No. And PG&E has even said as much.

PG&E claimed in a statement filed with the Bankruptcy Court on August 12 that it had $10.25 billion in equity financing commitments from more than 20 of its equity holders (it later increased that figure to $13.2 billion in representations to the Bankruptcy Court). PG&E also represented to the Bankruptcy Court that it had more than adequate funding sources lined up before seeking Bailout Bonds.

“And I will point out, your honor, there is no question, again, as we have reflected in our pleadings, there are ample sources of capital here.” – Attorney’s for PG&E

Bailout Bonds would load the company with more debt, with ratepayers and taxpayers stuck holding the bag. There are better alternatives.

Q: If the Legislature approves PG&E’s bailout bonds, will the shareholders put in any new money to pay off wildfire debts or make their promised investments in safety and grid improvements?

No. The backstop commitment letter from PG&E’s shareholders, which was filed with the Court on August 12, makes clear that financial commitments by shareholders will be decreased on a dollar-for-dollar basis based on the amount of Bailout Bonds issued by PG&E, if allowed by the California legislature. If PG&E gets Bailout Bonds, shareholders are off the hook.

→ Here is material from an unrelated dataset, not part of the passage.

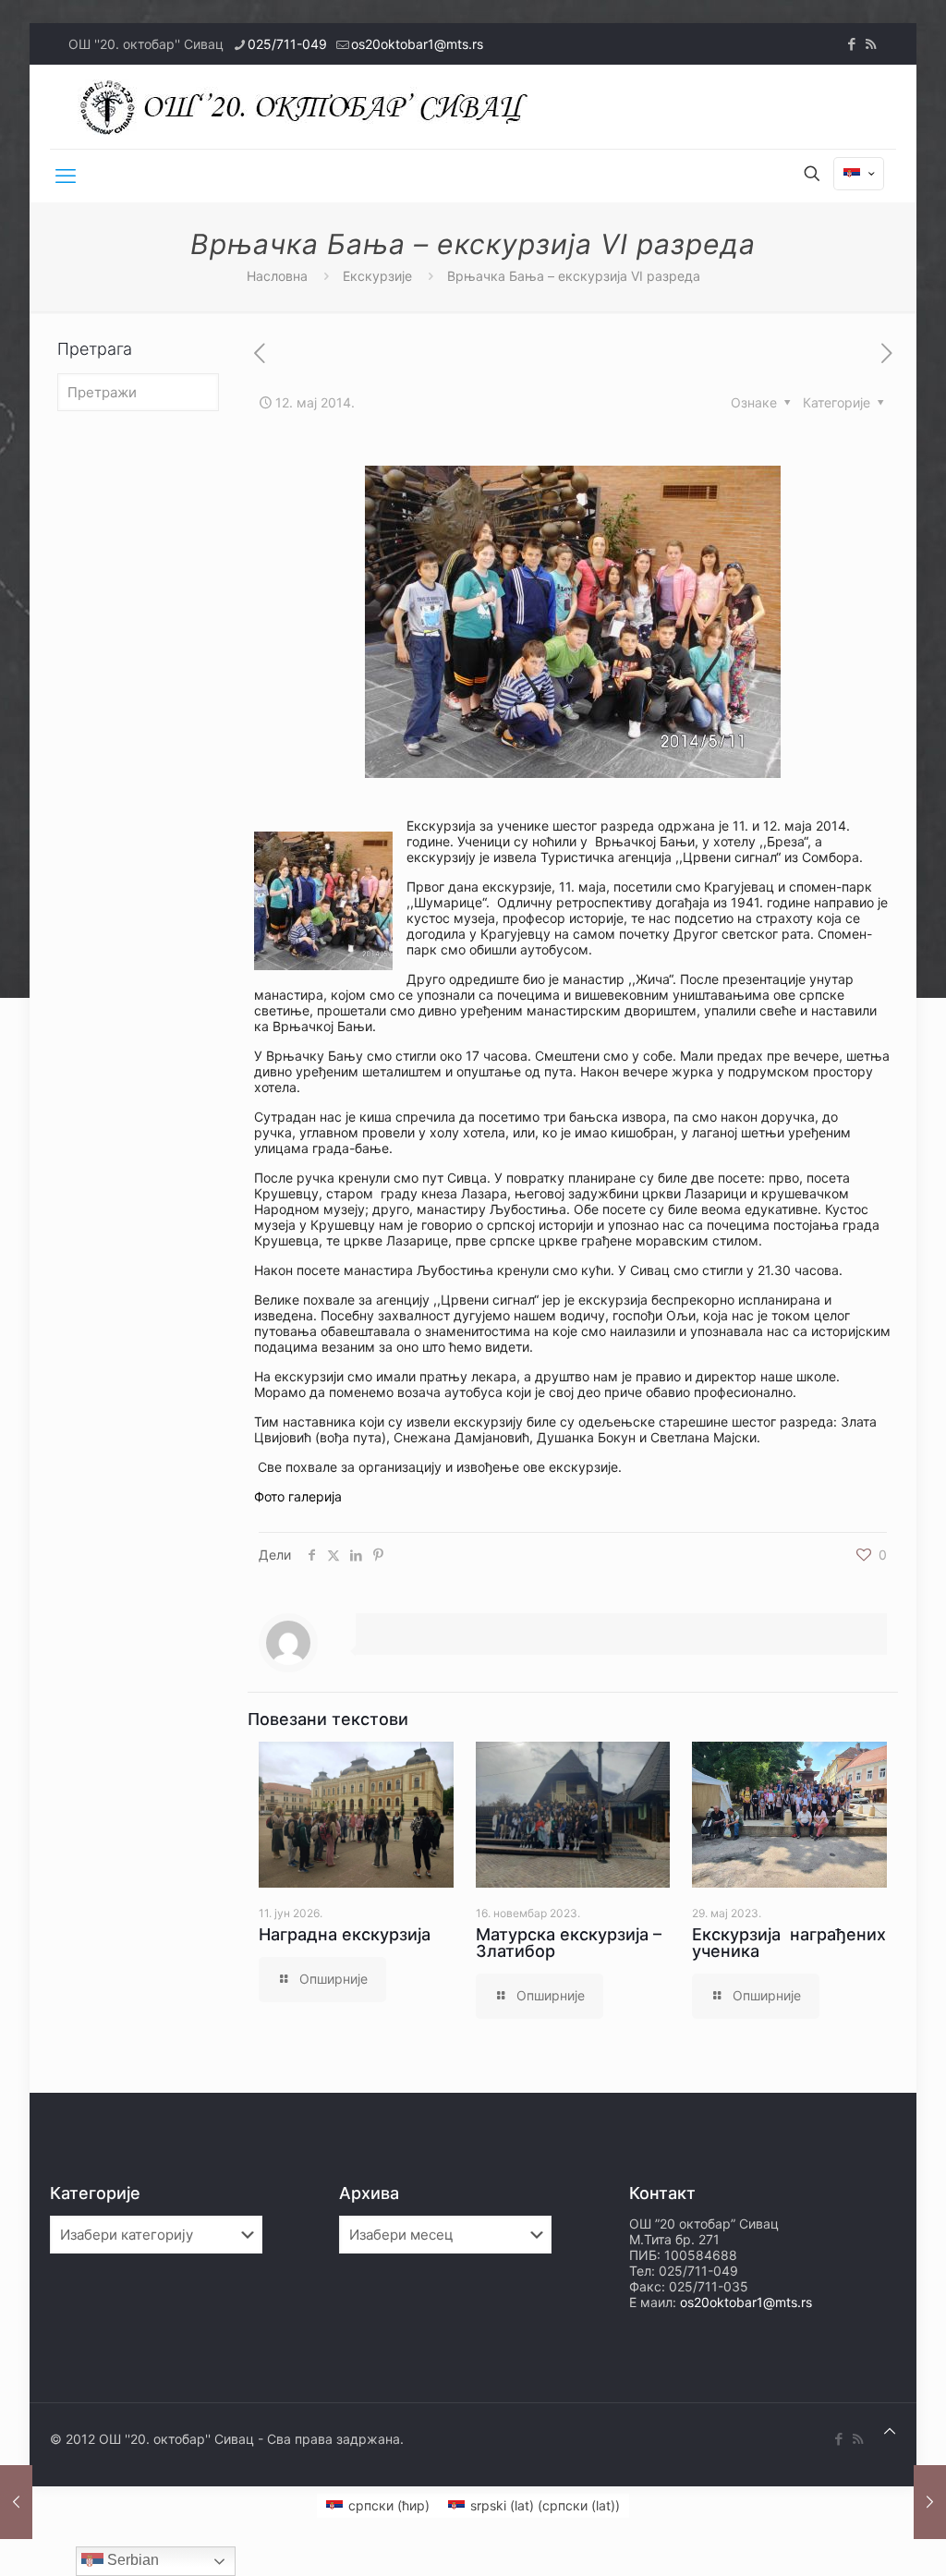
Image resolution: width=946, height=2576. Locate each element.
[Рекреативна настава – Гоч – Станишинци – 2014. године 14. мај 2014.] (930, 2502)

Q: What happens if PG&E can’t pay for the new debt created by Bailout Bonds?

Bailout Bonds would be backed by future electricity rates paid by PG&E’s customers. PG&E’s customers will not be reimbursed for the portion of their bills that are used to pay for the bonds. Furthermore, the obligation for ratepayers to cover this cost is iron clad – the charges are irrevocable and nonbypassable, meaning they will be paid by every ratepayer in PG&E service territory, even if they switch electricity providers.

Q: PG&E claims Bailout Bonds will be paid for by PG&E’s shareholders. Is this true?

No. PG&E says its shareholders will take a 20% cut in profits to cover the costs of this new debt. But, at the same time, PG&E and its hedge fund shareholders are demanding that their regulator increase their profits by at least 20% to cover any lost profits.

And if PG&E doesn’t make a profit in the future, shareholders are not required to make payments to offset the ratepayer charges. Even if there is a future bankruptcy, ratepayers will still be obligated to pay for the bonds.

Q: What is the impact of Bailout Bonds on taxpayers and California’s financial situation?

As a large California corporation, PG&E has historically made significant state corporate tax payments and dividends to its shareholders, which also adds tax revenue for California.

PG&E wants Bailout Bonds to be tax-exempt meaning billions of dollars of lost revenue for California. For example, a 20 year bond to give PG&E a $15 billion bailout would mean California loses $2.7 billion that could be invested in schools, healthcare, public safety and other critical services. It will fall on California taxpayers to cover the bill instead.

It’s not right for taxpayers to have to foot the bill for PG&E’s past misdeeds.